Jordan was standing off to one side of the field when Bob Brachman, a crusty old sportswriter from the San Francisco Examiner approached him, tears streaming down his face. “I’ve been covering sports for a long time,” he said, “and this is the first time I’ve ever cried at an athletic event.”
A Soviet sprinter tore off the team emblem from his running shirt and gave it to Kennedy, who gave the Russian his AAU judges’ patch. “It was just extraordinary,” Kennedy recalls. “We’re talking a serious phase in the Cold War here, and there was this magical moment of camaraderie.”
Bob Stoecker, the 18-year-old kid with the bucket of sand and green spray paint—who three years later would win the NCAA discus title—watched in disbelief. “It was mind-blowing,” he recalls.

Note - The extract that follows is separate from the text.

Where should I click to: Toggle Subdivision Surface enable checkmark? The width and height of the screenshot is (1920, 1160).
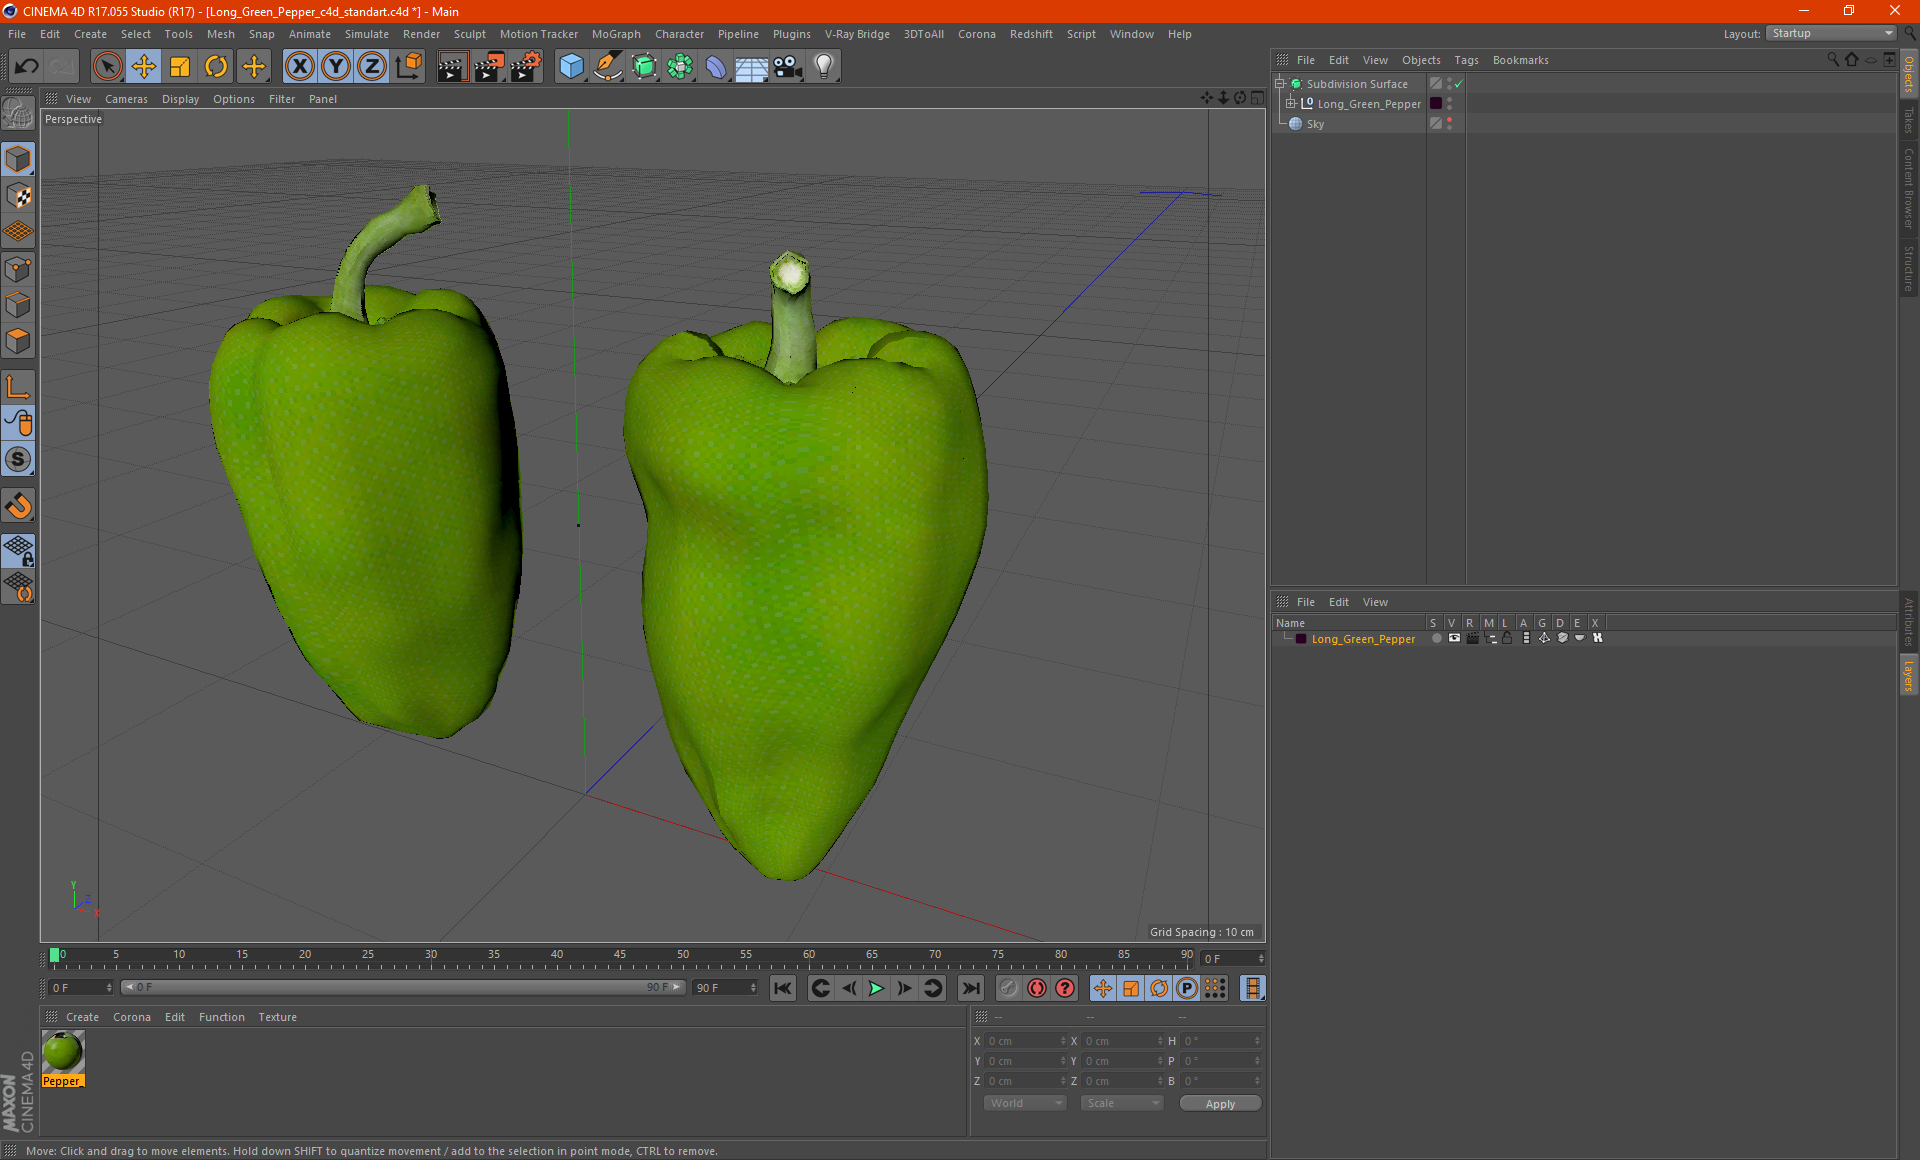tap(1459, 84)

Boston and Ter-ovanesian remain friends to this day. “That meet was a very, very important part of our lives,” says Boston. “Even after we stopped competing, we always talked about it.”
Ter-ovanesian, now first vice president of the Russian Athletic Federation, reflected on the meet in a recent phone interview from Moscow. “It was not two teams [that day],” he says. “It was one team.
“Today it sounds very sentimental. But in those days it was much more serious. Russian rockets were going into Cuba. We were two steps from war. Suddenly, such a warm meeting. It was a real example of how we can live in friendship; that we can compete and still live together.”
Jordan, 88 years old and living in Santa Barbara, Calif., says the lessons are still valid. “In this terrible time of hatred and mistrust in the world, there was this oasis of camaraderie. And out of it came an understanding that somehow had escaped us—that there is more good in man than bad, that we should try to embrace the best in everybody. I think the thousands who came to that meet were enriched and ennobled by the experience. In those two days, we opened a lot of minds and we opened a lot of hearts.”
GARY CAVALLI, '71, a former sports information director at Stanford, is a writer and executive director of the Emerald Bowl, a college football game played in San Francisco. He lives in Los Altos.